RECORDS SHOWN: Begin

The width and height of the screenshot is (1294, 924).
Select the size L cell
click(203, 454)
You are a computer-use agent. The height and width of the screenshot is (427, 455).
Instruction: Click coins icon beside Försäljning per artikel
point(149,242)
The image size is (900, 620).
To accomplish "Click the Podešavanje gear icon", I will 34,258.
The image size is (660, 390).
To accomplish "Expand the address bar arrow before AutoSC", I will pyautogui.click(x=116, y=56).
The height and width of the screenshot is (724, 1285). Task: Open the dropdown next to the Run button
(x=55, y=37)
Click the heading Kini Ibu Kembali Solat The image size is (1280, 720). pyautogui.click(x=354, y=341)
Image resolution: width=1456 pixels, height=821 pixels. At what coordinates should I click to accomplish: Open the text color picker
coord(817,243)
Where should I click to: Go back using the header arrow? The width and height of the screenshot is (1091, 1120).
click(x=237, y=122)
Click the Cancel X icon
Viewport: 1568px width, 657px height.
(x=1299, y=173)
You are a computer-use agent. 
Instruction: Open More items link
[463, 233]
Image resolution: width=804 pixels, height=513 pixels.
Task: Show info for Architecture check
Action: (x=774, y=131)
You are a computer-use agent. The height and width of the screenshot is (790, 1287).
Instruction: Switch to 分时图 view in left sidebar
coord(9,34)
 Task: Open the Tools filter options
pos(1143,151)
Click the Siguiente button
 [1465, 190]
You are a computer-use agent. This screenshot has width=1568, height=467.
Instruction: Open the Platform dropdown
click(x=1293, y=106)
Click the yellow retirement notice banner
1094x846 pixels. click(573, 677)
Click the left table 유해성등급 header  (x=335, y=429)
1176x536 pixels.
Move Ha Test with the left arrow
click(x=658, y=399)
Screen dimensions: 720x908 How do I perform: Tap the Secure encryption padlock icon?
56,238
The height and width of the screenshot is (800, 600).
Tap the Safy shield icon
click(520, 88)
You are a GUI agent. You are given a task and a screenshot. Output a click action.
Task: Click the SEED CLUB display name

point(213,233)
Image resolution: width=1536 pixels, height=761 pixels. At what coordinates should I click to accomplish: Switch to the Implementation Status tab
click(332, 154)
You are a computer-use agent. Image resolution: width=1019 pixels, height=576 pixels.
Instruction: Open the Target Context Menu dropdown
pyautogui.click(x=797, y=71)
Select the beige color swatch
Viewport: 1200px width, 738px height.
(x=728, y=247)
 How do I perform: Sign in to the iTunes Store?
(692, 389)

RECORDS SHOWN: End

● WHAT YOU WILL DO
Exactly reproduce all of the entries.

● REPLY TO THE EXERCISE
The width and height of the screenshot is (1294, 924).
Select the size L cell
click(203, 454)
You are a computer-use agent. The height and width of the screenshot is (427, 455).
Instruction: Click coins icon beside Försäljning per artikel
point(149,242)
The image size is (900, 620).
To accomplish "Click the Podešavanje gear icon", I will 34,258.
The image size is (660, 390).
To accomplish "Expand the address bar arrow before AutoSC", I will pyautogui.click(x=116, y=56).
The height and width of the screenshot is (724, 1285). Task: Open the dropdown next to the Run button
(x=55, y=37)
Click the heading Kini Ibu Kembali Solat The image size is (1280, 720). pyautogui.click(x=354, y=341)
Image resolution: width=1456 pixels, height=821 pixels. At what coordinates should I click to accomplish: Open the text color picker
coord(817,243)
Where should I click to: Go back using the header arrow? The width and height of the screenshot is (1091, 1120).
click(x=237, y=122)
Click the Cancel X icon
Viewport: 1568px width, 657px height.
(x=1299, y=173)
You are a computer-use agent. 
Instruction: Open More items link
[463, 233]
Image resolution: width=804 pixels, height=513 pixels.
Task: Show info for Architecture check
Action: (x=774, y=131)
You are a computer-use agent. The height and width of the screenshot is (790, 1287).
Instruction: Switch to 分时图 view in left sidebar
coord(9,34)
 Task: Open the Tools filter options
pos(1143,151)
Click the Siguiente button
 [1465, 190]
You are a computer-use agent. This screenshot has width=1568, height=467.
Instruction: Open the Platform dropdown
click(x=1293, y=106)
Click the yellow retirement notice banner
1094x846 pixels. click(573, 677)
Click the left table 유해성등급 header  (x=335, y=429)
1176x536 pixels.
Move Ha Test with the left arrow
click(x=658, y=399)
Screen dimensions: 720x908 How do I perform: Tap the Secure encryption padlock icon?
56,238
The height and width of the screenshot is (800, 600).
Tap the Safy shield icon
click(520, 88)
You are a GUI agent. You are given a task and a screenshot. Output a click action.
Task: Click the SEED CLUB display name

point(213,233)
Image resolution: width=1536 pixels, height=761 pixels. At what coordinates should I click to accomplish: Switch to the Implementation Status tab
click(332, 154)
You are a computer-use agent. Image resolution: width=1019 pixels, height=576 pixels.
Instruction: Open the Target Context Menu dropdown
pyautogui.click(x=797, y=71)
Select the beige color swatch
Viewport: 1200px width, 738px height.
(x=728, y=247)
 How do I perform: Sign in to the iTunes Store?
(692, 389)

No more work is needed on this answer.